*Exercise aim*.
In the records below, find the line that contains "Click the Get" and the line that contains "550x669 pixels.". Set down exactly those lines and every line between them, and nothing more.

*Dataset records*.
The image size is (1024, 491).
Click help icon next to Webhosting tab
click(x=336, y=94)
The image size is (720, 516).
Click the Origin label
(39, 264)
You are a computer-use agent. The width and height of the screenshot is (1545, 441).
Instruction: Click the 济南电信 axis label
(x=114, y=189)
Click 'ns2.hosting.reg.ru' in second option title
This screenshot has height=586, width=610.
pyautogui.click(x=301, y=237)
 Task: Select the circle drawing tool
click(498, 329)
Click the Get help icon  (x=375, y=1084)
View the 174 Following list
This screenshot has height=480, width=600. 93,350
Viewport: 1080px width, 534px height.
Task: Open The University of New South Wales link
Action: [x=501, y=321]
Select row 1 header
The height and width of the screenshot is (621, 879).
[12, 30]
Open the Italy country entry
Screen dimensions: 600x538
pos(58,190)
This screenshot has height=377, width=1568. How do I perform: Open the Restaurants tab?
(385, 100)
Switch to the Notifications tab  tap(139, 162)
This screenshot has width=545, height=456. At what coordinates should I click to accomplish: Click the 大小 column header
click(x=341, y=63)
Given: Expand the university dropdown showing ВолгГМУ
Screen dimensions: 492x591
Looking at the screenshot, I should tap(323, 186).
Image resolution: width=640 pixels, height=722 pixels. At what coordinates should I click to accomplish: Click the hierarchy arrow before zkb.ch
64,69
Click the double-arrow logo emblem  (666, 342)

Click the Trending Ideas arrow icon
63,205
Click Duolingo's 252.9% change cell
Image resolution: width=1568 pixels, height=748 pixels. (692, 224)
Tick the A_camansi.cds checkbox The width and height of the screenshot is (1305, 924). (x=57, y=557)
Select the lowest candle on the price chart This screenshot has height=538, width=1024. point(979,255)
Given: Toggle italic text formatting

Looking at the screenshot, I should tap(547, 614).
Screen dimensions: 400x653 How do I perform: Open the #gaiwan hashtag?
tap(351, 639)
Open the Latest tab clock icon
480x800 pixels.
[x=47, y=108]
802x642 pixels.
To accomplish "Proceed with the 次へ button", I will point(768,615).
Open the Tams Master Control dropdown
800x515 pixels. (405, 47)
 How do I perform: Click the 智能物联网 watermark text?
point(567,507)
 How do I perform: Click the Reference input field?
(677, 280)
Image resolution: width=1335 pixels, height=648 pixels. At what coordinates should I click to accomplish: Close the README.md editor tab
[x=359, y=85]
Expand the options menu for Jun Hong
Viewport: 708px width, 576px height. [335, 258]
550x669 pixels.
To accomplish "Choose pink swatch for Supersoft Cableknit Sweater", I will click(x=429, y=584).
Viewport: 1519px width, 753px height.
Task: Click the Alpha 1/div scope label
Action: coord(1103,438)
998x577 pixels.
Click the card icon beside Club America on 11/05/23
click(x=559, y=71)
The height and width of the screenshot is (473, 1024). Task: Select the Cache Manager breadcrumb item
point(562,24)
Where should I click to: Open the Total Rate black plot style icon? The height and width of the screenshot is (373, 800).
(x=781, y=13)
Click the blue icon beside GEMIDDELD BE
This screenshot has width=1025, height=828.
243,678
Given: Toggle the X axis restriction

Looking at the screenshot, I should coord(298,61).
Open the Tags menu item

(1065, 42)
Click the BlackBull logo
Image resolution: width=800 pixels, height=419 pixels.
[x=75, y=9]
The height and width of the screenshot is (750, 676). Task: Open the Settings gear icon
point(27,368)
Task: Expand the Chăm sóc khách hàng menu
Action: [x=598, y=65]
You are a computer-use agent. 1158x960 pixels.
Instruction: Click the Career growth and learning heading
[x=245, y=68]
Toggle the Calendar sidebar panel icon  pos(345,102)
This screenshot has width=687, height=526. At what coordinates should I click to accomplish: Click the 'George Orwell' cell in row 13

*Your solution*.
Click the Get help icon  (x=375, y=1084)
View the 174 Following list
This screenshot has height=480, width=600. 93,350
Viewport: 1080px width, 534px height.
Task: Open The University of New South Wales link
Action: [x=501, y=321]
Select row 1 header
The height and width of the screenshot is (621, 879).
[12, 30]
Open the Italy country entry
Screen dimensions: 600x538
pos(58,190)
This screenshot has height=377, width=1568. How do I perform: Open the Restaurants tab?
(385, 100)
Switch to the Notifications tab  tap(139, 162)
This screenshot has width=545, height=456. At what coordinates should I click to accomplish: Click the 大小 column header
click(x=341, y=63)
Given: Expand the university dropdown showing ВолгГМУ
Screen dimensions: 492x591
Looking at the screenshot, I should tap(323, 186).
Image resolution: width=640 pixels, height=722 pixels. At what coordinates should I click to accomplish: Click the hierarchy arrow before zkb.ch
64,69
Click the double-arrow logo emblem  (666, 342)

Click the Trending Ideas arrow icon
63,205
Click Duolingo's 252.9% change cell
Image resolution: width=1568 pixels, height=748 pixels. (692, 224)
Tick the A_camansi.cds checkbox The width and height of the screenshot is (1305, 924). (x=57, y=557)
Select the lowest candle on the price chart This screenshot has height=538, width=1024. point(979,255)
Given: Toggle italic text formatting

Looking at the screenshot, I should tap(547, 614).
Screen dimensions: 400x653 How do I perform: Open the #gaiwan hashtag?
tap(351, 639)
Open the Latest tab clock icon
480x800 pixels.
[x=47, y=108]
802x642 pixels.
To accomplish "Proceed with the 次へ button", I will point(768,615).
Open the Tams Master Control dropdown
800x515 pixels. (405, 47)
 How do I perform: Click the 智能物联网 watermark text?
point(567,507)
 How do I perform: Click the Reference input field?
(677, 280)
Image resolution: width=1335 pixels, height=648 pixels. At what coordinates should I click to accomplish: Close the README.md editor tab
[x=359, y=85]
Expand the options menu for Jun Hong
Viewport: 708px width, 576px height. [335, 258]
550x669 pixels.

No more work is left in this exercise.